_Exercise aim_
Output must consist only of the lines of the material below from the one with "Where should I" through the one with "The width and height of the screenshot is (301, 201).", each reproduced exactly; no pictures belong in it.

_Available records_

────────

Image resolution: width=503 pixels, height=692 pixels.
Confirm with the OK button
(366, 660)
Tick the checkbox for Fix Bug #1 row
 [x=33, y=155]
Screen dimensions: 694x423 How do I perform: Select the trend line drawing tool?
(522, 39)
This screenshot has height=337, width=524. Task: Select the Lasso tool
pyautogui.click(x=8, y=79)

────────

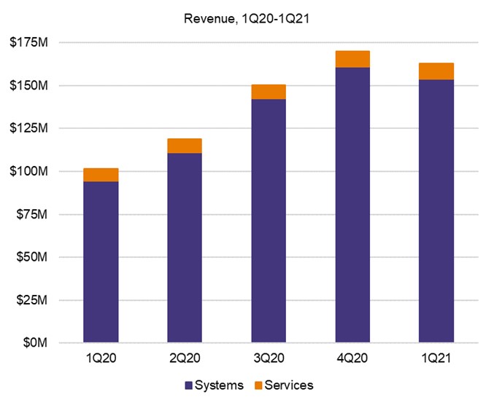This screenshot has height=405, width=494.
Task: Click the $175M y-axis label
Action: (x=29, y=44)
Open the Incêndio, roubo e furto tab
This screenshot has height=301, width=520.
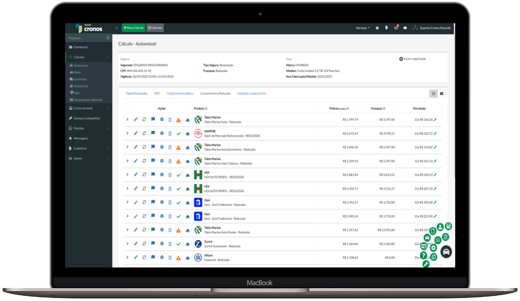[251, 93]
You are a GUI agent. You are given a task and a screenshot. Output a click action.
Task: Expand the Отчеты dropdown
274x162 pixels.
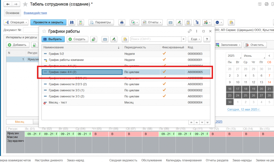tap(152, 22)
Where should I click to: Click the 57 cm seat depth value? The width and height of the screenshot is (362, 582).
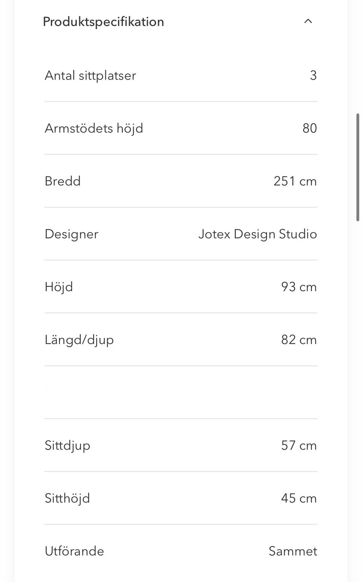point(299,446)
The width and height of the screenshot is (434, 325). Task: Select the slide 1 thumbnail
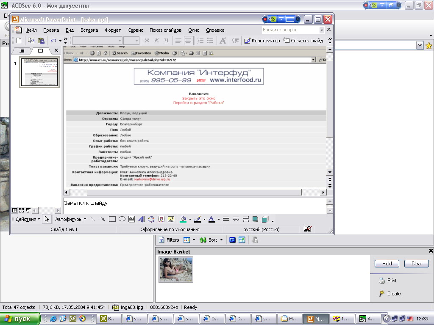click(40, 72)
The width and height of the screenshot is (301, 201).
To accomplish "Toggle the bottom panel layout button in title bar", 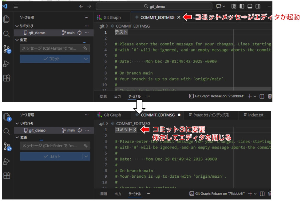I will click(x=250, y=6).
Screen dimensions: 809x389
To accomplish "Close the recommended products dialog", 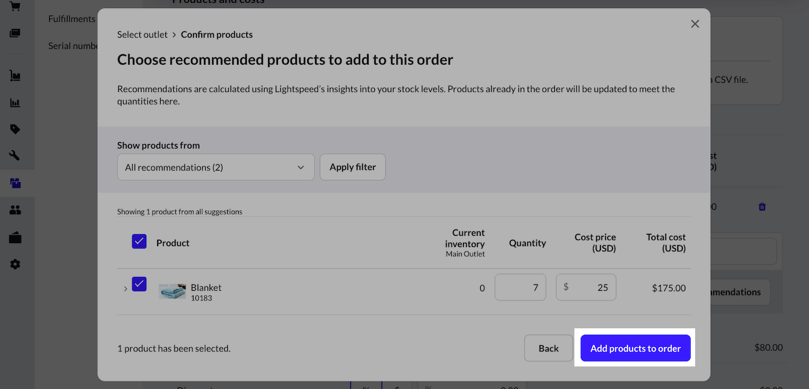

────────

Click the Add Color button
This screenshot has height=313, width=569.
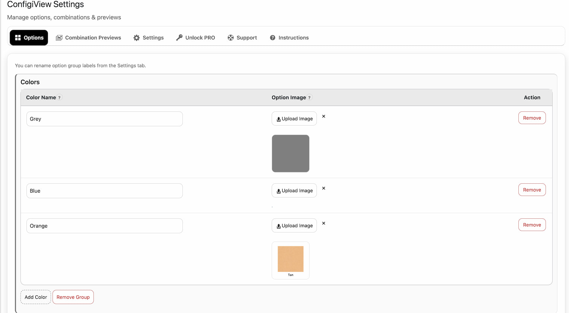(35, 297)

────────

_Solution for this task_
Where should I click to: Click the 57 cm seat depth value? The width and height of the screenshot is (362, 582).
point(299,446)
The width and height of the screenshot is (434, 325). Task: Select the slide 1 thumbnail
click(40, 72)
The width and height of the screenshot is (301, 201).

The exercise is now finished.